Yes, the 988 mental crisis hotline will work in all Northern communities, Northwestel confirms

·3 min read
A volunteer takes a call at the Crisis Centre of B.C at their office in Vancouver in October of 2020. As of Nov. 30, 2023, a three-digit hotline will be available across Canada for mental health and suicide prevention support. (Ben Nelms/CBC - image credit)
A volunteer takes a call at the Crisis Centre of B.C at their office in Vancouver in October of 2020. As of Nov. 30, 2023, a three-digit hotline will be available across Canada for mental health and suicide prevention support. (Ben Nelms/CBC - image credit)

When the new 988 mental crisis and suicide prevention hotline rolls out across Canada next year, all communities in the Yukon, N.W.T. and Nunavut will have access to it.

Catherine Newsome, a senior communications manager for Northwestel, confirmed in an email Tuesday that the telecom plans to implement the three-digit hotline in every Northern community by Nov. 30, 2023.

While some communities around Yellowknife will need to move to mandatory 10-digit dialing — meaning people will have to dial the area code for all calls — seven-digit dialing will still be available in other areas in all three territories.

"In Yellowknife, Behchokǫ̀, Whatı̀ and Dettah, some local phone numbers begin with 9-8-8," Newsome explained.

"We will transition these four communities to mandatory 10-digit dialing by May 31, 2023."

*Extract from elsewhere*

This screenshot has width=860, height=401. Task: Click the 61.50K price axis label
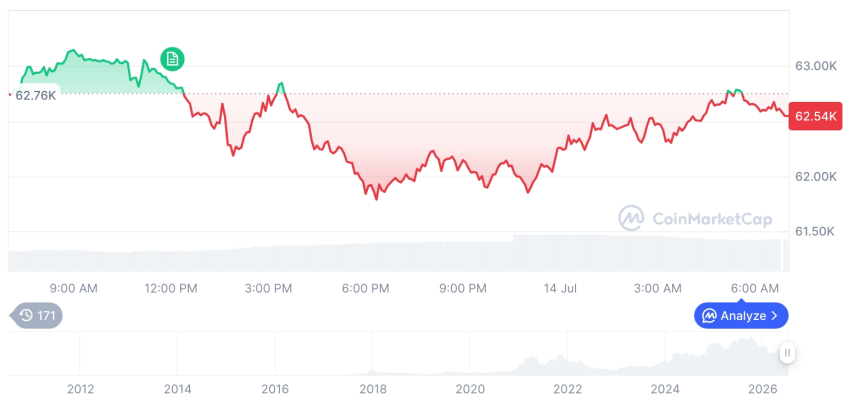click(814, 232)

She said the telecom plans to reach out to impacted customers directly "to support them through this change."

Hotline to help reduce barriers

The Canadian Radio-Television and Telecommunications Commission (CRTC) announced on Aug. 31 it would be implementing the three-digit number for the hotline.

When it's up and running, people can call or text 988 free of charge if they need immediate mental health help.

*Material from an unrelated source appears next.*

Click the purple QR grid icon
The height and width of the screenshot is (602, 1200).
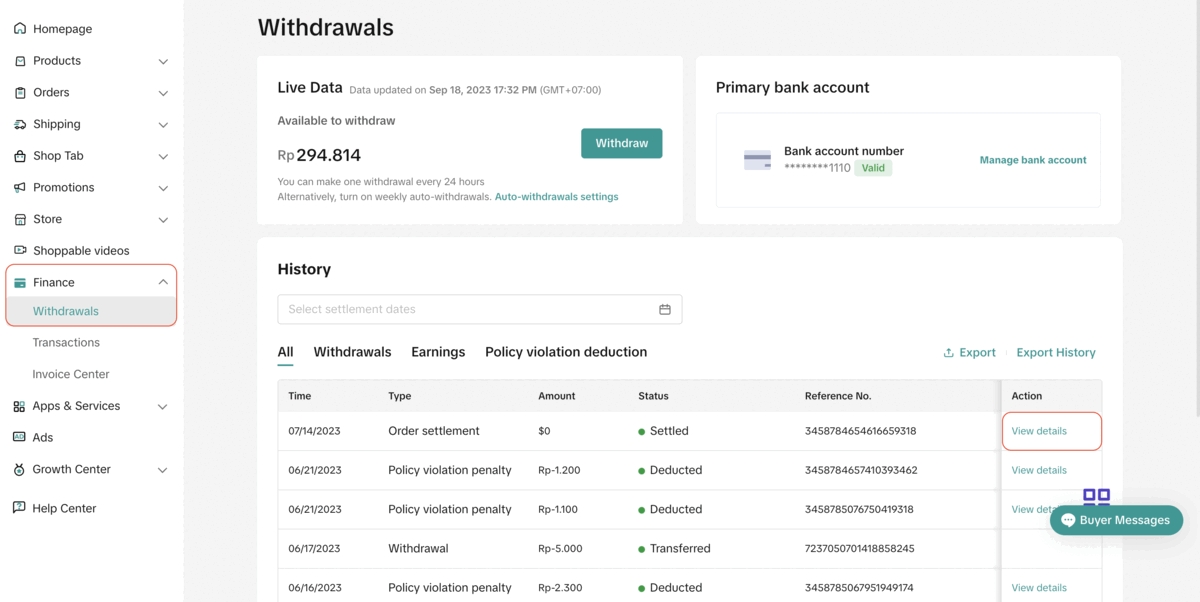tap(1096, 498)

While the CRTC's role is to require telecoms to implement the number, the hotline itself will be managed federally. Following the Aug. 31 announcement, the Public Health Agency of Canada announced it's tapping the Centre for Addiction and Mental Health to lead and co-ordinate service delivery for the hotline.

In a news release, the CRTC said the three-digit number would help to "reduce barriers to mental health and suicide prevention resources."

In an email to CBC, CRTC media relations manager Patricia Valladao wrote that the implementation of the hotline is a complex matter.

She said it means telecommunication companies have to modify their networks and replace some equipment, which is why the CRTC has set a date of Nov. 30, 2023, for the number to be live.

Northwestel asked for 'modified implementation' of 10-digit dialing

The CRTC's telecom regulatory policy for the hotline notes the commission approved an application from Northwestel to keep the option of seven-digit dialing in regions outside the Yellowknife area.

In its application, Northwestel told the commission that keeping seven-digit-dialing in much of the North would allow it to bring in the three-digit hotline number more quickly. Otherwise, the telecom would have to send technicians to 24 remote sites, including 21 fly-in communities, for about a week at a time.

The commission also directed that telecoms would bear any costs of transitioning to 10-digit local dialing in the Yellowknife area, as well as the costs of calls to 988, without passing the costs on to users. The costs of texting 988 will be borne by wireless service providers.

By Sept. 30, telecommunication companies will need to file a plan with the commission about how they are going to communicate the change to 10-digit dialing within the four communities affected.

That communication will have to include sign language as well as the Indigenous languages used in those areas.